Salute

Diagnosi di covid: in futuro basterà un test del respiro?

L'aria espirata che contribuisce a diffondere la covid potrebbe un giorno servire a individuare rapidamente i segnali specifici della malattia.

Le stesse goccioline di fiato che cerchiamo di schermare con la mascherina potrebbero essere sfruttate per diagnosticare in modo non invasivo l'infezione da covid: è l'idea di alcuni gruppi di ricerca statunitensi, che stanno lavorando a test del respiro capaci di riconoscere i segni caratteristici del contagio in una manciata di secondi. I breath test oggi più noti sono quelli utilizzati per gli etilometri portatili della polizia stradale, ma il respiro non trattiene soltanto le tracce di alcol. Questo tipo di screening è sfruttato anche nelle diagnosi cliniche, come indicatore di allergie e intolleranze, diabete, malattie respiratorie e persino di certi tipi di cancro.

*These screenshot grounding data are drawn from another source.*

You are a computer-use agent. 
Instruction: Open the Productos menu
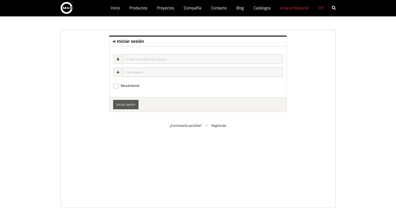(x=138, y=8)
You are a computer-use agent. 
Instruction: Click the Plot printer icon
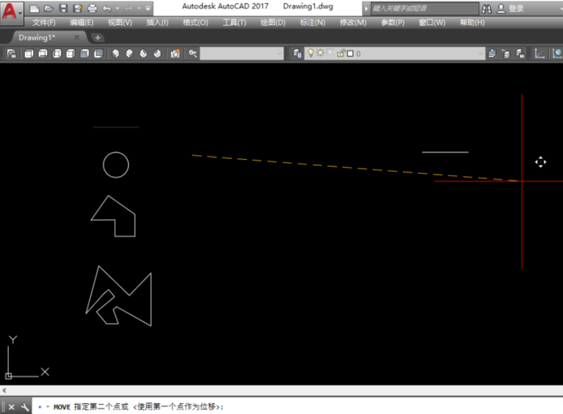pos(92,8)
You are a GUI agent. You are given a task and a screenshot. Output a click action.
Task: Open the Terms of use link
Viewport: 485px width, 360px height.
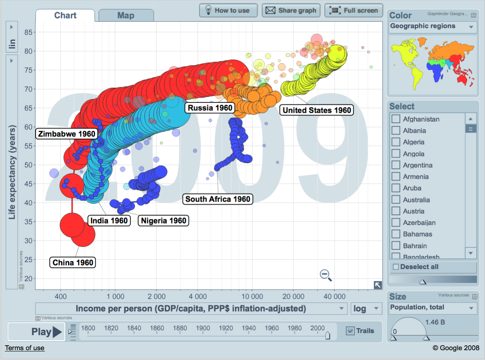(24, 348)
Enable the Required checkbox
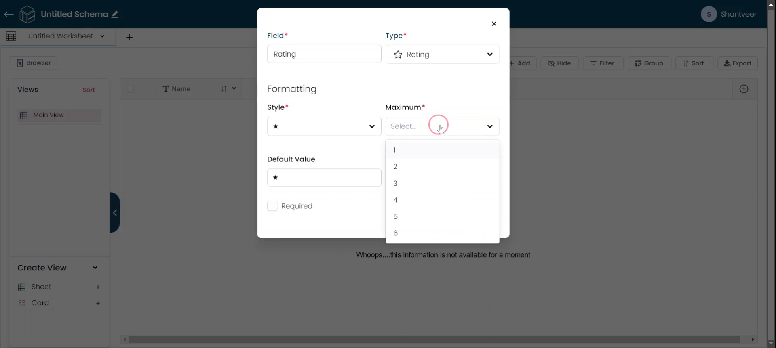 272,206
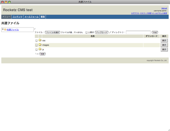Click the 共通ファイル tree folder icon

point(5,29)
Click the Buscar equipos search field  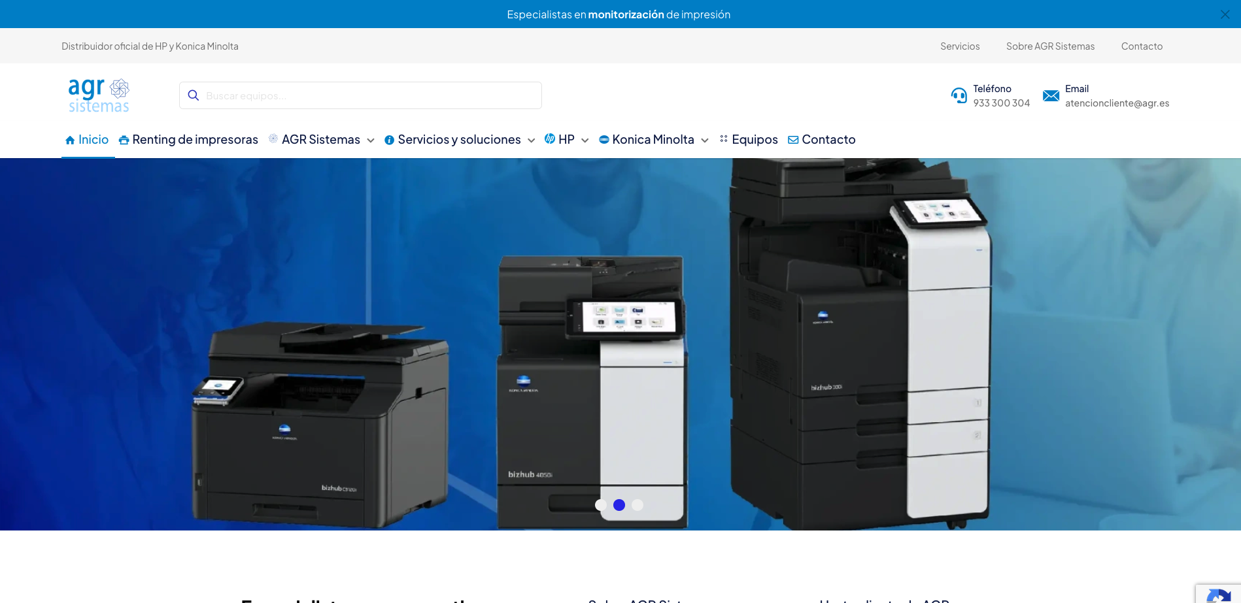(x=360, y=95)
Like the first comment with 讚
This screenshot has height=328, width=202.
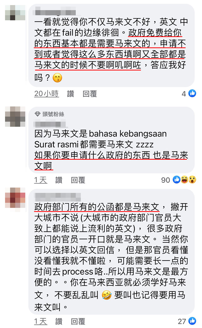(x=70, y=94)
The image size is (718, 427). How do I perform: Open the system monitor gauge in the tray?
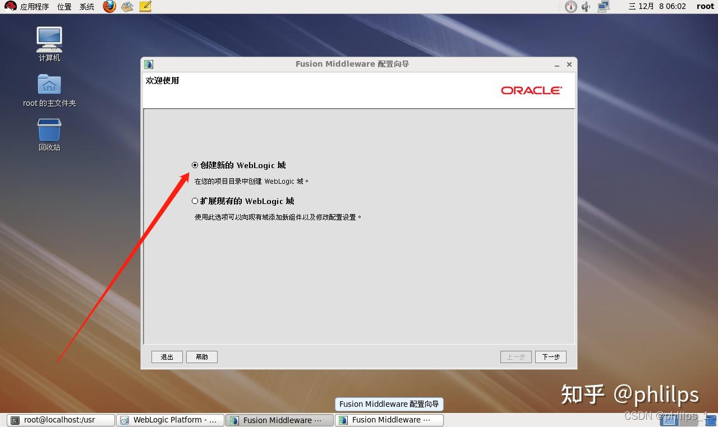[570, 7]
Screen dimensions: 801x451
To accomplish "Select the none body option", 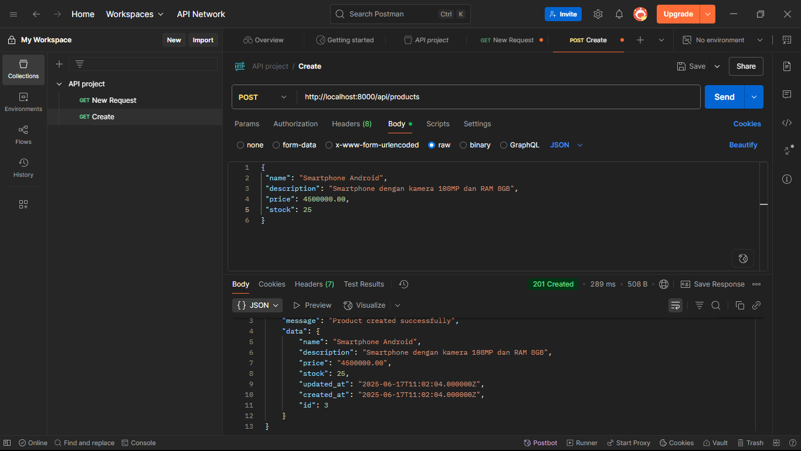I will [240, 145].
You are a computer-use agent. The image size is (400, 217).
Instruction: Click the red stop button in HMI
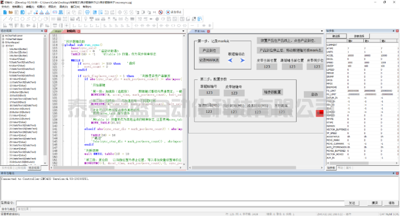(319, 113)
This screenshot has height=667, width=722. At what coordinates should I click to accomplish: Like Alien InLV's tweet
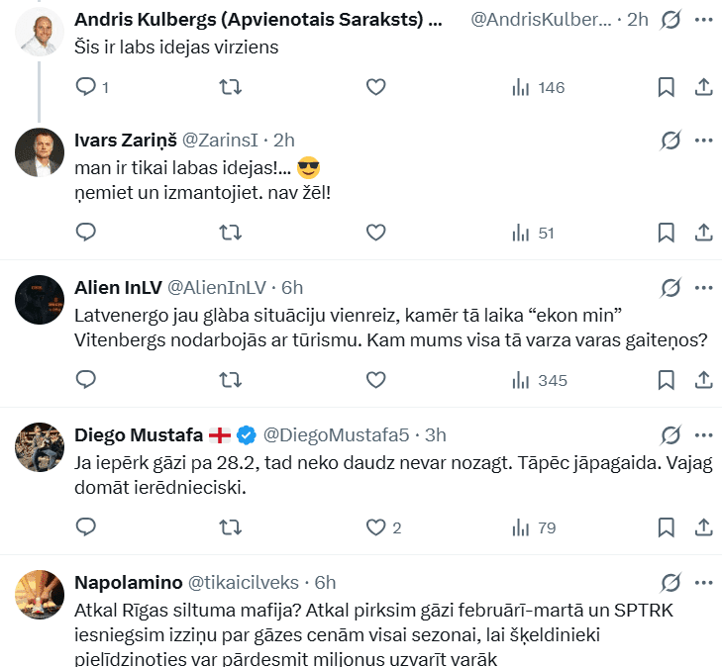click(x=375, y=379)
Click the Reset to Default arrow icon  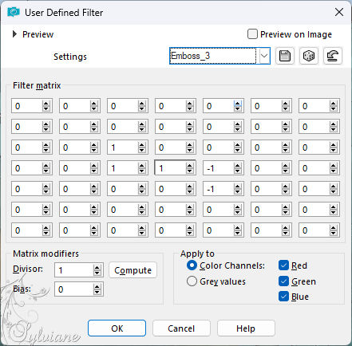point(333,56)
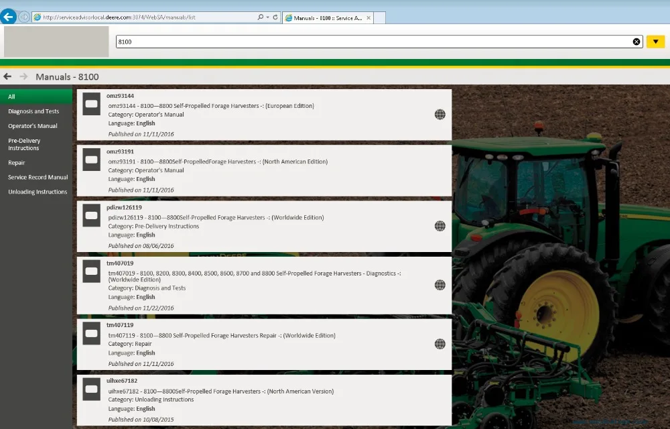Open the yellow dropdown beside the search box
670x429 pixels.
coord(655,41)
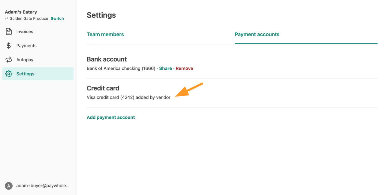
Task: Go to the Payments label in the sidebar
Action: (x=26, y=46)
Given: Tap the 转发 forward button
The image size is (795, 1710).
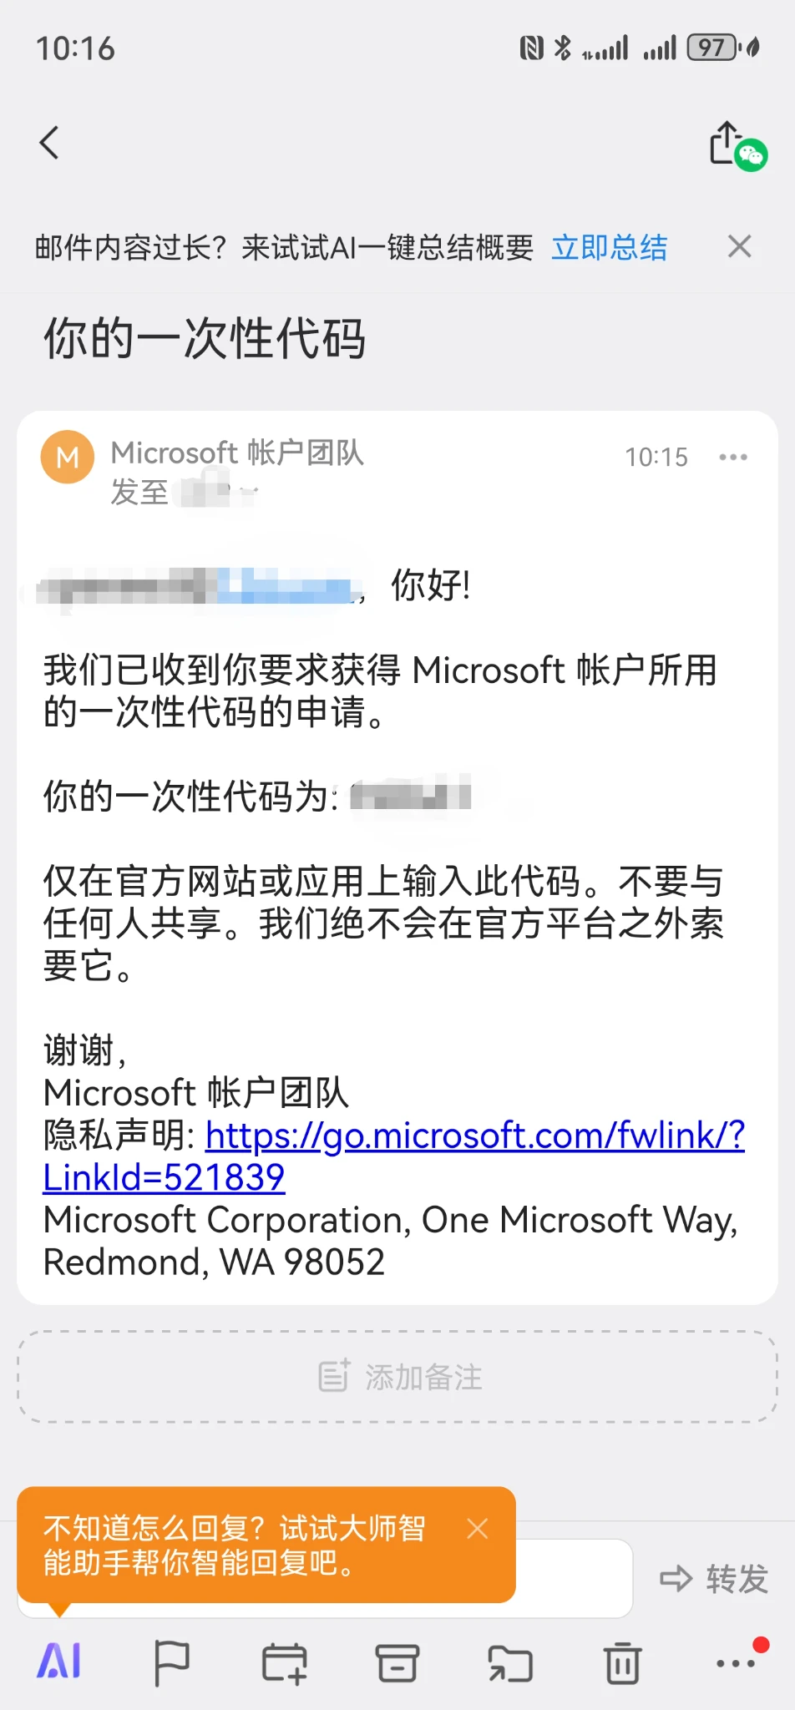Looking at the screenshot, I should pos(714,1579).
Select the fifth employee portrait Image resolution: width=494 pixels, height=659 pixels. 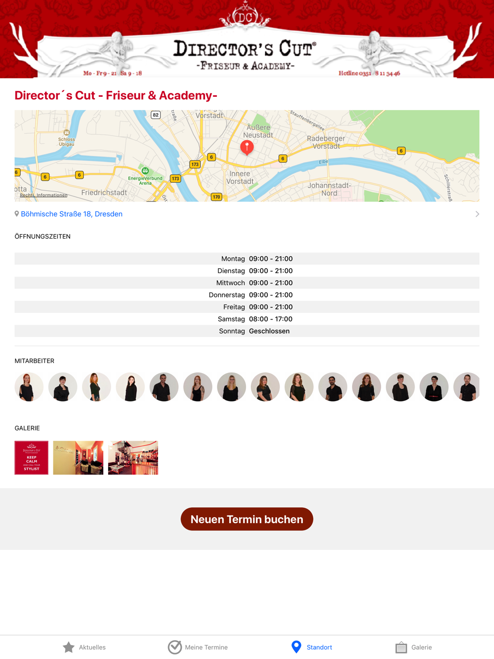pyautogui.click(x=164, y=387)
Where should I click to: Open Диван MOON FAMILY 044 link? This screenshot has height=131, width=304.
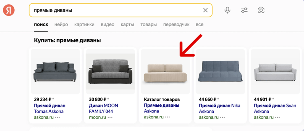coord(103,108)
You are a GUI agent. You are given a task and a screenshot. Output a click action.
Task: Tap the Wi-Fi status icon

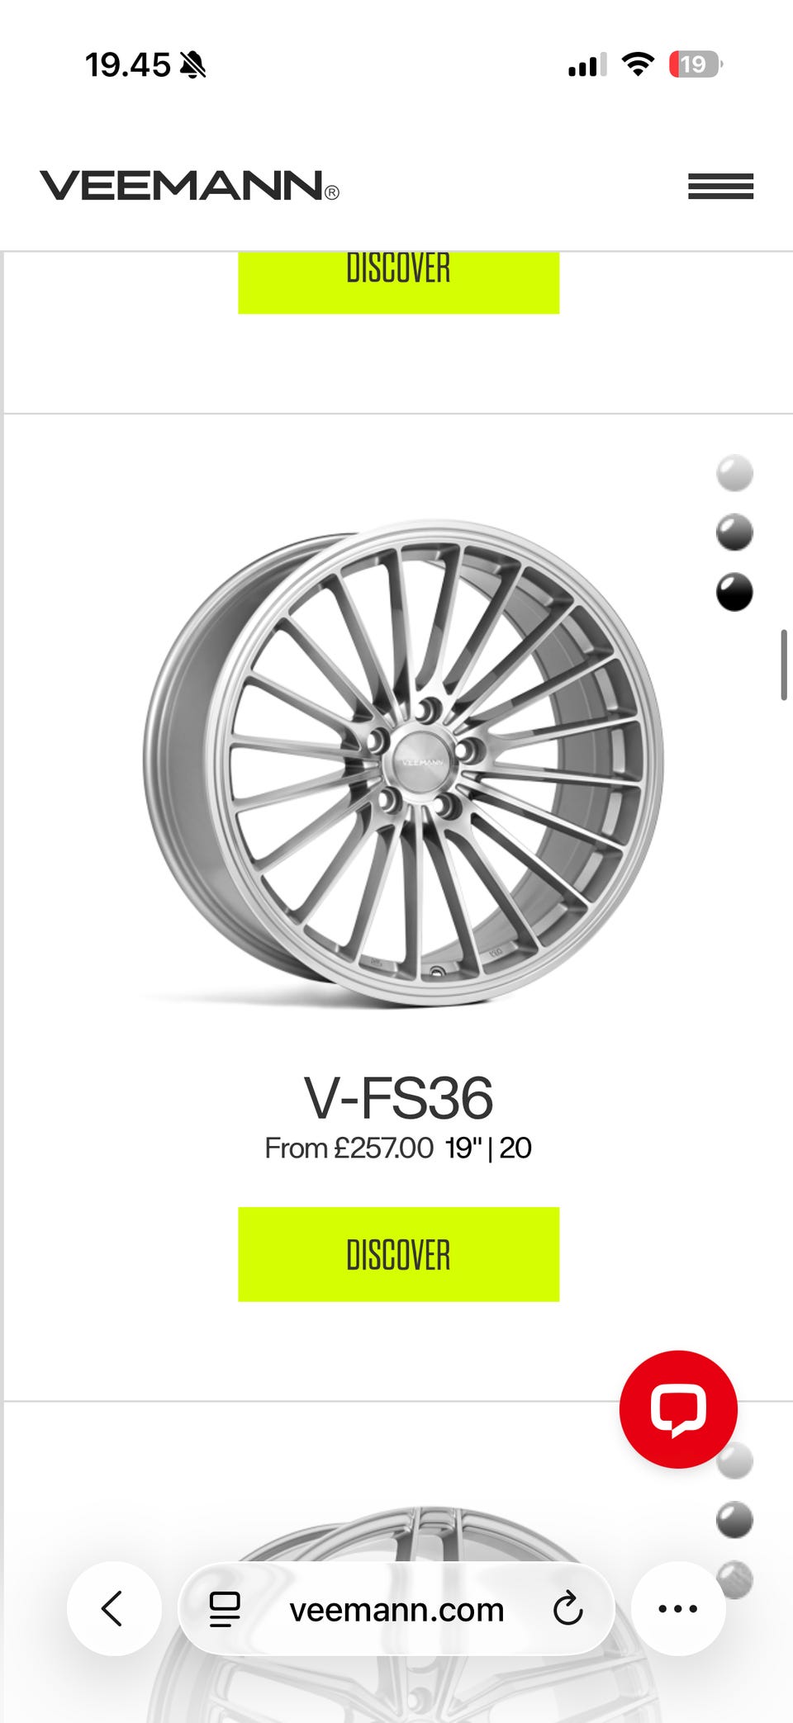coord(638,64)
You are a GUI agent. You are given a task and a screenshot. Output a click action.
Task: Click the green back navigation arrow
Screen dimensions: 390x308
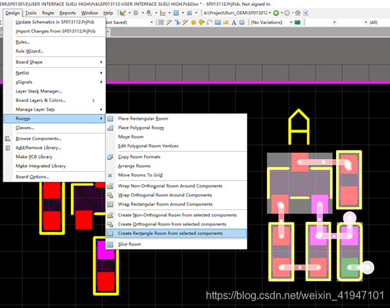(276, 13)
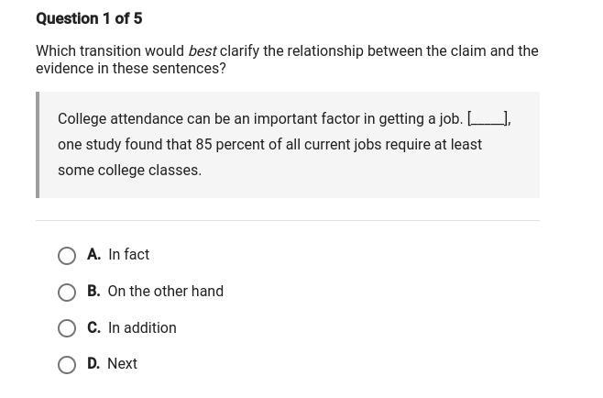Viewport: 603px width, 398px height.
Task: Click the words 'College attendance' in the passage
Action: [x=119, y=119]
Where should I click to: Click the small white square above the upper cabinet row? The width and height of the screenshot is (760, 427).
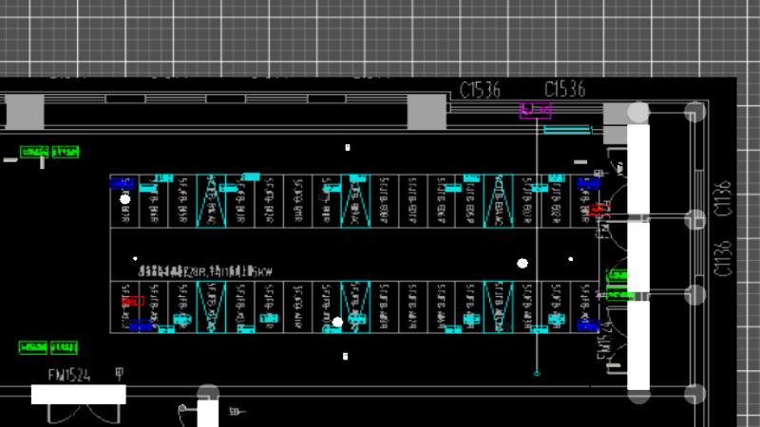click(348, 148)
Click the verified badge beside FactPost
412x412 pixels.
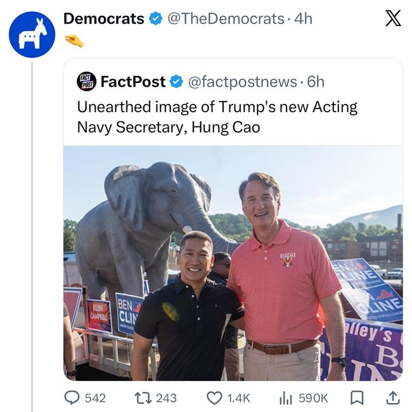pyautogui.click(x=177, y=82)
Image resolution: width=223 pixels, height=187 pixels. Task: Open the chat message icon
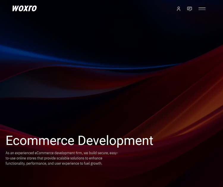coord(189,9)
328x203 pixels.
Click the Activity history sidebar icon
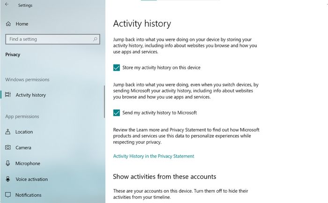click(x=8, y=95)
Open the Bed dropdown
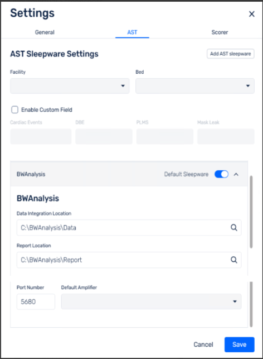 coord(195,86)
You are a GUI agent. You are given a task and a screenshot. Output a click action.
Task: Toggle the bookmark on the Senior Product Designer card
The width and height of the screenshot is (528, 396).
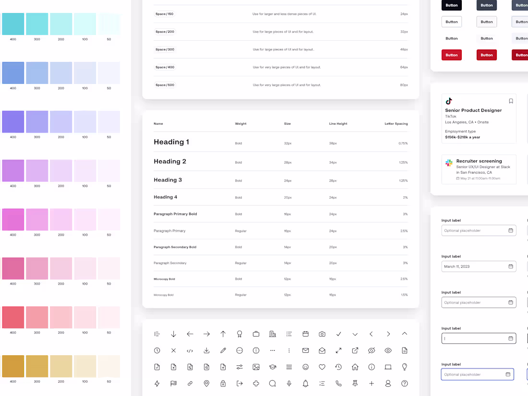(x=511, y=101)
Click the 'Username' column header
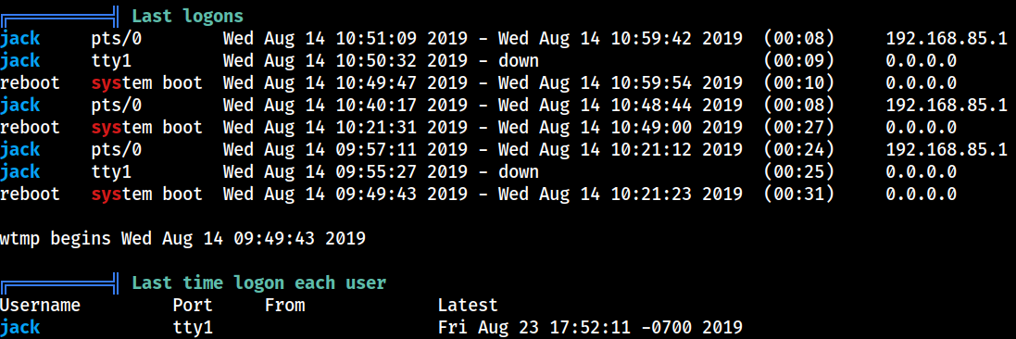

La firma gassosa dell'infezione. Come racconta un articolo su Wired.com, un gruppo di scienziati dell'Ohio State University è convinto che una versione adattata di test del respiro potrebbe riconoscere anche i casi di covid, in 15 secondi e senza bisogno di reagenti e analisi di laboratorio, rispetto alla più lenta (ma più affidabile) tecnologia di reazione a catena della polimerasi (PCR, per approfondire) che usiamo per i tamponi. Il team che nel 2017 aveva inventato un breath test per la diagnosi precoce dell'influenza, capace di riconoscere la presenza di isoprene (un composto organico) nel respiro, si è basato su analoghi presupposti per sviluppare un prototipo di test del respiro per la CoViD-19.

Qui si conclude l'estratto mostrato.